Virtuoso Dump RDFView Graph Scripts

The RDF_QM_TREE_DUMP procedure and its associated procedures below are used for dumping one or more RDFView Graphs in a Virtuoso server to a set of turtle ttl dataset files in the specified dump directory. The dump generation is made as fast as possible by grouping mappings by underlying tables so many properties from neighbor database columns can be extracted in one table scan.
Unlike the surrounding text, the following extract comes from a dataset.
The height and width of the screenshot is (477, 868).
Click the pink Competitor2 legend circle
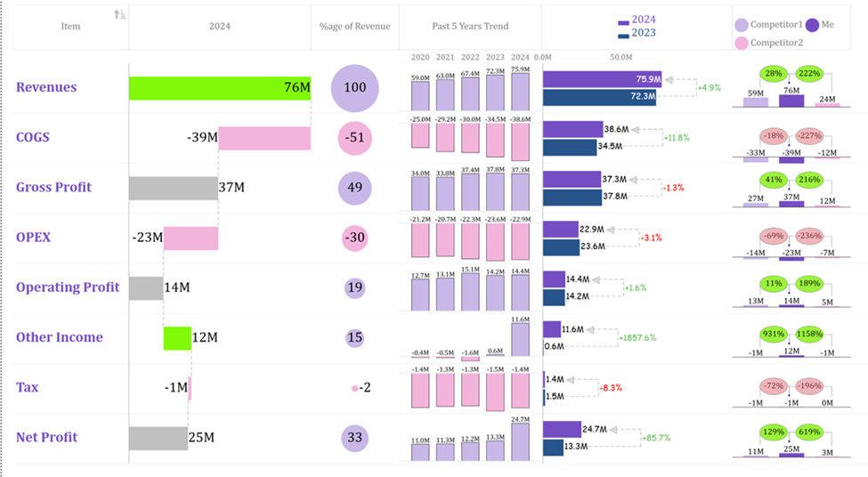(742, 42)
The size of the generated files is limited to 5MB. The dump process creates internal stored procedures; their texts are saved in file .dump_procedures.sql in the directory of dump files for debugging purposes.

Note that the dump directory must be included in the DirsAllowed parameter of the Virtuoso configuration file (e.g., virtuoso.ini), or the server will not be allowed to create nor access the dataset file(s).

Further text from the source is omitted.